The Tenth Man
- First edition cover
- Author: Graham Greene
- Language: English
- Genre: Thriller novel
- Publisher: The Bodley Head and Anthony Blond
- Publication date: 1 January 1985
- Publication place: United Kingdom
- Media type: Print (hardback & paperback)
- Pages: 158 pp
- ISBN: 0-370-30831-X
- OCLC: 11351816
- Dewey Decimal: 823/.912 19
- LC Class: PR6013.R44 T4 1985b

= The Tenth Man (novel) =

1985 novel by Graham Greene

The Tenth Man is a 1985 short novel by the British novelist Graham Greene.

==Background==
In the introduction to the first edition of his novel, Greene states that he had forgotten about this story until receiving a letter about it from a stranger in 1983. Greene had first suggested it as an idea for a film script in 1937, set during the Spanish Civil War, and later developed it while under contract with MGM during the 1940s. Nothing came of it and the rights were offered for sale by MGM in 1983. The buyer (Anthony Blond) allowed Greene to revise and subsequently publish the work. Greene also writes of this novel that "I prefer it in many ways to The Third Man".

==Plot summary==
The story begins in a prison in occupied France during the Second World War.

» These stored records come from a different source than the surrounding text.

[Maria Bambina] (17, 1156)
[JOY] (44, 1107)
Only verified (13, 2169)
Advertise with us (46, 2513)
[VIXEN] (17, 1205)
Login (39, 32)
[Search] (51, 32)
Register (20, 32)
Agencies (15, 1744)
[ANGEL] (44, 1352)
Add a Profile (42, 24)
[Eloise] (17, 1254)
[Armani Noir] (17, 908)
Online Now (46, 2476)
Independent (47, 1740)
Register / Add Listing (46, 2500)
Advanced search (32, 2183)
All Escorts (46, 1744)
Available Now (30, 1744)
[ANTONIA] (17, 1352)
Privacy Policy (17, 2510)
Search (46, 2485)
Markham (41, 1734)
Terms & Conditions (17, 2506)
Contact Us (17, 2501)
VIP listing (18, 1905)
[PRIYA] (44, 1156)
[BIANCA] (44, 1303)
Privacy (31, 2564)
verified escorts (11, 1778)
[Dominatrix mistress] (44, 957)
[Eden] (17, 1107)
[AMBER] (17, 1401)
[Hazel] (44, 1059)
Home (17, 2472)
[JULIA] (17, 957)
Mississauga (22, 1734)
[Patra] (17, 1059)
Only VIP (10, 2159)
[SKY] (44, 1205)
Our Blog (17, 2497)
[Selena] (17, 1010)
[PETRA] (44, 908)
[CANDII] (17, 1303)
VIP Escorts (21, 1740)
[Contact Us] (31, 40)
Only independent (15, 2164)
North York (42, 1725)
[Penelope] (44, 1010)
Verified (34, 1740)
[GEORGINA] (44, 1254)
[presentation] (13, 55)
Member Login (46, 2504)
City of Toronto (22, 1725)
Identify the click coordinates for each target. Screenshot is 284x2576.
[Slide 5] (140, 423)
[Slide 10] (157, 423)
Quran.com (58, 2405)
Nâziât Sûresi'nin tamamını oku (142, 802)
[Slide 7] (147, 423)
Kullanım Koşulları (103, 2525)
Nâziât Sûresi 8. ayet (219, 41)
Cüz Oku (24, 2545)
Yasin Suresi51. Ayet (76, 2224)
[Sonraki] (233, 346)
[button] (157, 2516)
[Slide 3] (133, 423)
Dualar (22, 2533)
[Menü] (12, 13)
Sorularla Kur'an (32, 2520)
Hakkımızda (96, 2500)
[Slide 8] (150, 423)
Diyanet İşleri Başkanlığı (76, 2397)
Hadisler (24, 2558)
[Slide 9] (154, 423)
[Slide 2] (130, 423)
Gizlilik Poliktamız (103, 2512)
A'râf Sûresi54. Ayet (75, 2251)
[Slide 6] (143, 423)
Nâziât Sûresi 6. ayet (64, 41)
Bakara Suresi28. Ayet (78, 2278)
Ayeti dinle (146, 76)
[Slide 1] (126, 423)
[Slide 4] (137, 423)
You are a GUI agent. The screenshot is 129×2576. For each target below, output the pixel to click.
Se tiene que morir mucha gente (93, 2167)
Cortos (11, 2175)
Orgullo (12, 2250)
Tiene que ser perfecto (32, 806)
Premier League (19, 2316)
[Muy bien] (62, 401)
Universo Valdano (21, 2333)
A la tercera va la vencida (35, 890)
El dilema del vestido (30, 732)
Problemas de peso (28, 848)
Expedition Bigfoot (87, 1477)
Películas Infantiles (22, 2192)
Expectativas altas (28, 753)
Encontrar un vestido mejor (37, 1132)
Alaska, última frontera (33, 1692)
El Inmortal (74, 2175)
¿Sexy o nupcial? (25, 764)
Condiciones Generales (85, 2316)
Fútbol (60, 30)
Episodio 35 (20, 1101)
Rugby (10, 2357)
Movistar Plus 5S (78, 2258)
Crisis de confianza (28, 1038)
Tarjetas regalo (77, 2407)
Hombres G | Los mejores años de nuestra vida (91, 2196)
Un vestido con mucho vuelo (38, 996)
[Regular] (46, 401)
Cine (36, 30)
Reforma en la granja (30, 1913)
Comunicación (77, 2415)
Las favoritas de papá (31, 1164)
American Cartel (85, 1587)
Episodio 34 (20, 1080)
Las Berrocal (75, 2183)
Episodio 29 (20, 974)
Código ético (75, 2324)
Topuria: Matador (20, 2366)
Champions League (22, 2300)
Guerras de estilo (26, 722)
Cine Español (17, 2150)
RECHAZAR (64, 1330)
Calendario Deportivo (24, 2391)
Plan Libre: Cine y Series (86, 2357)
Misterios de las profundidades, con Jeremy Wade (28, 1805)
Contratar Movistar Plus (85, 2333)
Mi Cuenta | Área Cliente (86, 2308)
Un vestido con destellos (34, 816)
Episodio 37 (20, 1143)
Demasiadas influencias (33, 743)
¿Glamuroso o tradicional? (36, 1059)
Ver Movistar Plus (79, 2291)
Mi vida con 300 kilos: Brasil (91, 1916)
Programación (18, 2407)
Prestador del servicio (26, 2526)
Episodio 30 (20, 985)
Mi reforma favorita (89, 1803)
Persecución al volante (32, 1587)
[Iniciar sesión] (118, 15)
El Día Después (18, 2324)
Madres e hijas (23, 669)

It is decreed that one in every ten prisoners is to be executed; lots are drawn to decide who will die. One of the men chosen is a rich lawyer. He offers all his money to anyone who will take his place. One man agrees. Upon his release from prison the lawyer must face the consequences of his actions.

The story comprises four parts. In Part I, set in prison, the occupying German guards issue a decimation order to the thirty inmates. One of the three chosen by drawing lots is a rich lawyer named Chavel. Chavel becomes hysterical and desperately offers his entire wealth to any man willing to die in his place. A young man, Michel Mangeot, known as Janvier, who is dying of tuberculosis, accepts his offer and is executed as Chavel in the morning.

In Part II, the war is over and Chavel is alive and free, but virtually destitute. He returns to the house he sold for his life and finds it occupied by Janvier's mother and sister, Thérèse. Assuming the false name Charlot, he becomes their servant.

Part III sees the arrival of an impostor, named Carosse, who claims to be Chavel. Carosse attempts to denounce Charlot, win the favour of Thérèse and stake a claim on the property.

Finally in Part IV, Charlot, having fallen in love with Thérèse, must save her from Carosse, as a means of redemption from his earlier cowardice.

==Main characters==
- Chavel - A Paris lawyer who in exchange for all his assets persuades Janvier to take his place in front of the firing squad and, when released penniless and homeless, goes back to his old house as a servant under the name of Charlot.
- Michel Mangeot – AKA Janvier, a fellow prisoner dying from tuberculosis, who achieves his lifelong goal of dying rich by trading his life for Chavel's.
- Thérèse - Michel's twin sister, who inherits Chavel's house, and with it a hatred of the man who by his wealth and cowardice caused her brother's death, but starts to fall in love with Charlot.
- Carosse - A collaborator and murderer, whose real name is Philippe Breton; on the run, comes to the house and pretends to be Chavel, thinking the latter to be dead; he attempts to displace Charlot in the affections of Thérèse.

==Film, television and theatrical adaptations==
The book was turned into a 1988 television movie starring Anthony Hopkins as Chavel and Kristin Scott Thomas as Therese in the Hallmark Hall of Fame series. Derek Jacobi played Carosse, The Imposter, for which he received a Primetime Emmy Award for Outstanding Supporting Actor in a Miniseries or Movie.

The book was also adapted by Kate Brooke for the stage and presented at the New End Theatre in 1994.